In arriving at this position, Harris J provided the following reasons for not following the more restrictive approach suggested in Singularis:

  • it is not obvious that the principle of modified universalism (the rationale underlying the common law power of assistance) and the purpose of cross-border insolvency assistance would call for a distinction between compulsory and voluntary winding-up;
  •  while there is no doubt a difference between compulsory and voluntary winding-up in the level of court supervision, the difference is one of degree, not of kind;
  • what matters for cross-border insolvency assistance is not whether the foreign insolvency officeholder is or is not an officer of the foreign court. What matters is whether the foreign proceeding is collective in nature, in the sense that it is “a process of collective enforcement of debts for the benefit of the general body of creditors”. [Singularis, paragraph 15, quoting Re Lines Bros Ltd [1983] Ch 1, 20].  It is with collective insolvency proceedings that the principle of modified universalism is concerned;
  • the purpose of cross-border insolvency assistance consists in meeting the foreign insolvency officeholders’ practical needs. It would seem arbitrary and unduly restrictive to insist that they are not entitled to assistance merely because they were not appointed by the foreign court.

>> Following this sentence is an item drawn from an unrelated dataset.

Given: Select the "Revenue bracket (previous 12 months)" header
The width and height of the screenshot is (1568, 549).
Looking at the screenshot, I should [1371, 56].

Harris J made it quite clear, however, that such recognition would not expand to foreign solvent liquidations (for instance, a members’ voluntary liquidation) as they are not a “collective insolvency proceeding” and are more akin to a “private arrangement”. This view explicitly diverges from the Singapore High Court decision in Re Gulf Pacific Shipping Ltd [2016] SGHC 287 which relied on the US Bankruptcy Court of Nevada’s decision in In re Betcorp Limited 400 BR 266 (Bankr D Nev 2009), which concerned an Australian members’ voluntary liquidation being recognised under Chapter 15 of the US Bankruptcy Code. This decision has since been considered controversial from the perspective of the UNCITRAL Model Law on Cross-Border Insolvency.

Conclusions

The Hong Kong Court has long shown its willingness to use the principle of modified universalism in a pragmatic manner. This decision forms part of a series of other decisions of the Hong Kong Court that explicitly recognise the international nature of insolvency proceedings and the need for courts to assist insolvency practitioners appointed to companies with multijurisdictional dimensions in a practical manner through assistance and/or recognition (see for example Joint Official Liquidators of A Company v B and Anor [2014] 4 HKLRD 374; Re Kong Wah Holdings Ltd & Anor [2004] 1 HKLRD C9 and C11; Re G Ltd [2016] 1 HKLRD 167; Bay Capital Asia Fund, LP (in official liquidation) and DBS Bank (Hong Kong) Limited [2016] HKEC 2377; The Joint Provisional Liquidators of BJB Career Education Company Limited (in provisional liquidation) v Xu Zhendong [2017] 1 HKLRD 113).

The Hong Kong Court’s decision can also be seen as a workaround to advance international comity in Hong Kong given that Hong Kong is not a party to the UNCITRAL Model Law on Cross-Border Insolvency.